Structured Settlement Brokers: Neutral Third Parties?

Some disputes are mitigated through structured settlement brokers, who act as neutral intermediaries evaluating the financial soundness of proposed payment plans. Under California Insurance Code § 10136, brokers must be licensed and disclose any conflicts of interest. However, brokers are not fiduciaries, meaning they are not legally obligated to prioritize the client's best interests over insurer preferences (In re Settlement Capital Corp., 132 Cal.App.4th 418 (2005)). Clients should be wary of brokers who receive commissions from annuity providers, as this may bias their recommendations. Attorneys must vet brokers carefully to ensure compliance with ethical standards.

Tax Implications: A Deciding Factor?

One of the primary advantages of structured settlements is their tax-free status under 26 U.S.C. § 104(a)(2), whereas lump sums may incur capital gains or income tax liabilities. However, if a client needs immediate funds for medical expenses or debt repayment, the tax benefits may be outweighed by liquidity needs. Attorneys must provide detailed tax analyses, including potential state tax consequences under California Revenue and Taxation Code § 17132. Failure to do so could constitute malpractice (Baldwin v. Singh, 37 Cal.App.4th 421 (1995)). Additionally, if a structured settlement is later sold to a factoring company, the transaction may trigger taxable events under the Periodic Payment Settlement Act of 1982, further complicating the decision.

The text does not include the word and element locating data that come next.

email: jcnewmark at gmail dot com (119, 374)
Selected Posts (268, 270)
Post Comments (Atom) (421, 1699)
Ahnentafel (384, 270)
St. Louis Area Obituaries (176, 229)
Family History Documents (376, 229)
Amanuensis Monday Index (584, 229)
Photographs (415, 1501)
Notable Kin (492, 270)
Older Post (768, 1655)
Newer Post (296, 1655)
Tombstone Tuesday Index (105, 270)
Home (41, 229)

The Role of Mediation in Resolving Disputes

When attorney-client disagreements escalate, mediation can provide a less adversarial resolution. California courts often encourage mediation under Code of Civil Procedure § 1775, particularly in personal injury cases where emotions run high. A neutral mediator can clarify misunderstandings, evaluate financial projections, and facilitate compromise. However, mediation is non-binding, meaning the client retains ultimate decision-making authority (Foxgate Homeowners' Assn. v. Bramalea California, Inc., 26 Cal.4th 1 (2001)). If mediation fails, the attorney may need to withdraw or proceed to trial, depending on the client's instructions.

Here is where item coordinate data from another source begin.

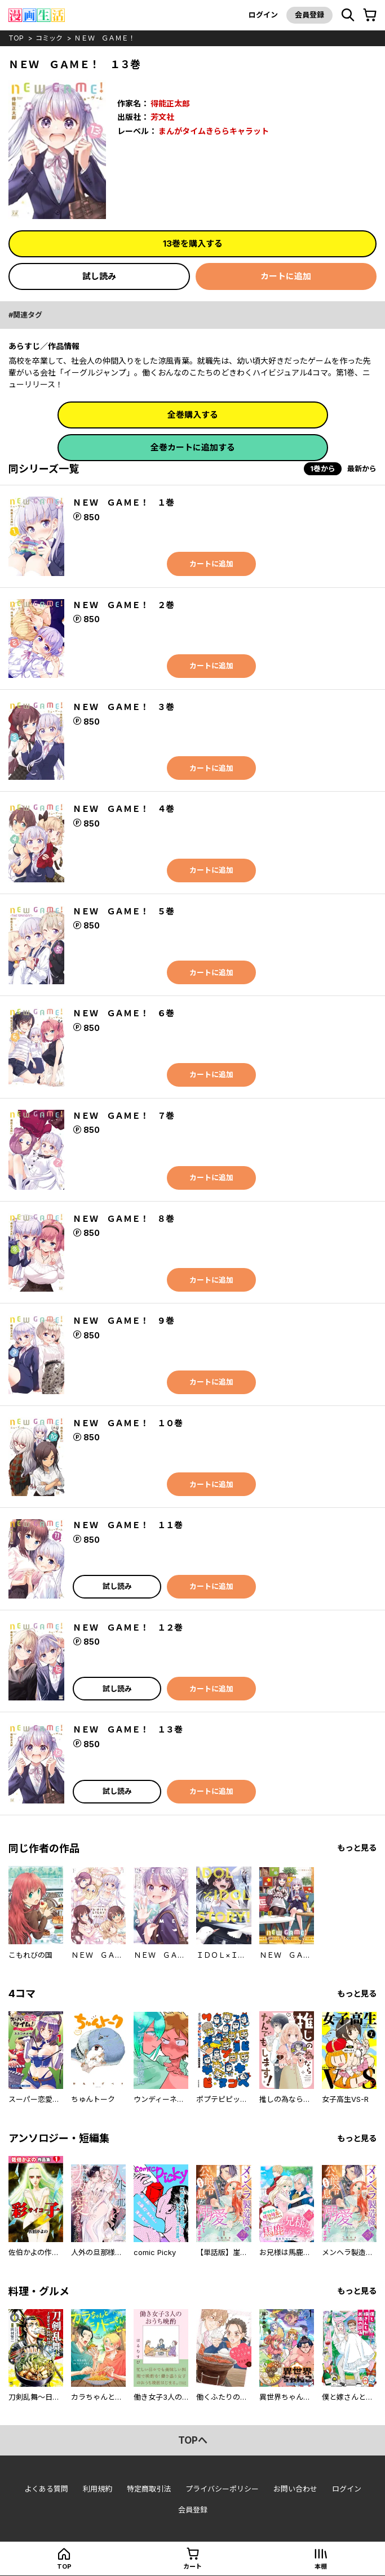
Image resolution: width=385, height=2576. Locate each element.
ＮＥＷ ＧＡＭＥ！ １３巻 (128, 1729)
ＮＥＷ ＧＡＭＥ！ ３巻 (123, 707)
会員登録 (309, 14)
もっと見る (357, 1847)
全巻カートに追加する (193, 447)
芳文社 (162, 117)
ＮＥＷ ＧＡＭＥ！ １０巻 (128, 1423)
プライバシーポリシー (222, 2488)
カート (192, 2566)
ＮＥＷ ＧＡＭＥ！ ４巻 (123, 808)
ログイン (263, 14)
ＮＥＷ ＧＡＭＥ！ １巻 (123, 502)
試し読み (99, 276)
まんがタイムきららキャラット (213, 131)
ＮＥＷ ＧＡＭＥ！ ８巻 (123, 1218)
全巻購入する (192, 414)
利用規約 (97, 2488)
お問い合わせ (295, 2488)
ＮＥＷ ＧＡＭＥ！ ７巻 (123, 1115)
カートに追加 (285, 276)
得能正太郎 (170, 103)
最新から (362, 468)
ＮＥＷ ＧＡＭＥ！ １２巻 (128, 1627)
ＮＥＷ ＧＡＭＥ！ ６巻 (123, 1013)
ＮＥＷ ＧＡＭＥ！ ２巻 (123, 605)
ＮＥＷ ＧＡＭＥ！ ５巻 (123, 911)
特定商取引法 (149, 2488)
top (16, 38)
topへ (192, 2440)
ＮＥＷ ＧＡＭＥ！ (104, 38)
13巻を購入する (193, 243)
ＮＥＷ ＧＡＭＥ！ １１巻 (128, 1525)
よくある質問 (46, 2488)
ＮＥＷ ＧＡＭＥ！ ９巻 (123, 1320)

Case Study: A California Client's Pyrrhic Victory

A notable example is Lopez v. Safeway Insurance (2018 WL 4568437 (Cal. App.)), where a client rejected a $2 million structured settlement on her attorney's advice, opting instead for trial—only to lose and receive nothing. The client later sued the attorney, alleging inadequate risk assessment. The court ruled in favor of the attorney, finding that the client had been fully informed of the risks. This case underscores the peril of second-guessing settlements and highlights the importance of documented consent in attorney-client communications.

Conclusion: Who Really Wins?

Ultimately, the client holds the final say in whether to accept a structured settlement, but the attorney's duty is to ensure that decision is informed and voluntary. Disagreements can lead to withdrawal, malpractice claims, or even judicial intervention in extreme cases. The best outcomes arise when attorneys provide transparent, comprehensive advice while respecting client autonomy—even when they disagree. In the complex interplay of legal strategy, financial planning, and ethical obligations, the true "winner" is the party that best navigates these competing interests with clarity and integrity.